Cukup lama mereka saling berpagutan, membuat Putri hampir kehabisan nafas. Dia memukul dada Yuda berkali-kali, hingga akhirnya pria yang sedang menikmati lembutnya bibir Putri berhenti.

"Kenapa, Sayang?" Keluh nya yang merasa terganggu dengan pukulan tersebut.

"Aku hampir kehabisan nafas, Mas."

Yuda terkekeh, "Maaf, habisnya aku terbawa suasana sih." Kini tangan Yuda beralih meraba sisi punggung Putri dan menarik resleting kebaya yang masih dikenakan wanita berparas cantik itu.

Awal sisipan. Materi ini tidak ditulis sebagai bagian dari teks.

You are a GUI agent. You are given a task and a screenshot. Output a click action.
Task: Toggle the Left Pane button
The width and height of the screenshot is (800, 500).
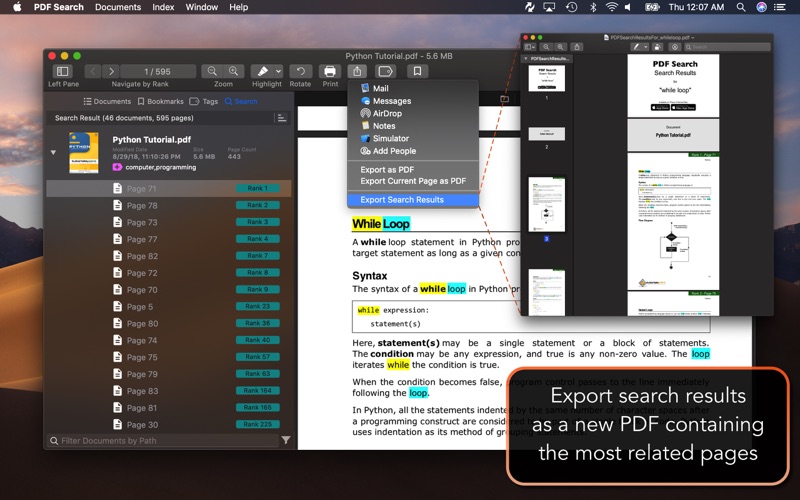[62, 71]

Sontak Putri menahannya, "Kamu mau ngapain, Mas?"

"Katanya kamu mau ganti baju 'kan? Biar aku bantu."

"Aku bisa sendiri, Mas. Lagian kamu juga harus keluar dulu, aku malu kalau ganti baju di depan kamu."

Yuda tergelak, "Kenapa harus malu? Aku ini suami kamu, ingat? Jadi semua bagian tubuhmu itu hak aku sepenuhnya, aku bebas untuk memandang bahkan menyentuhnya."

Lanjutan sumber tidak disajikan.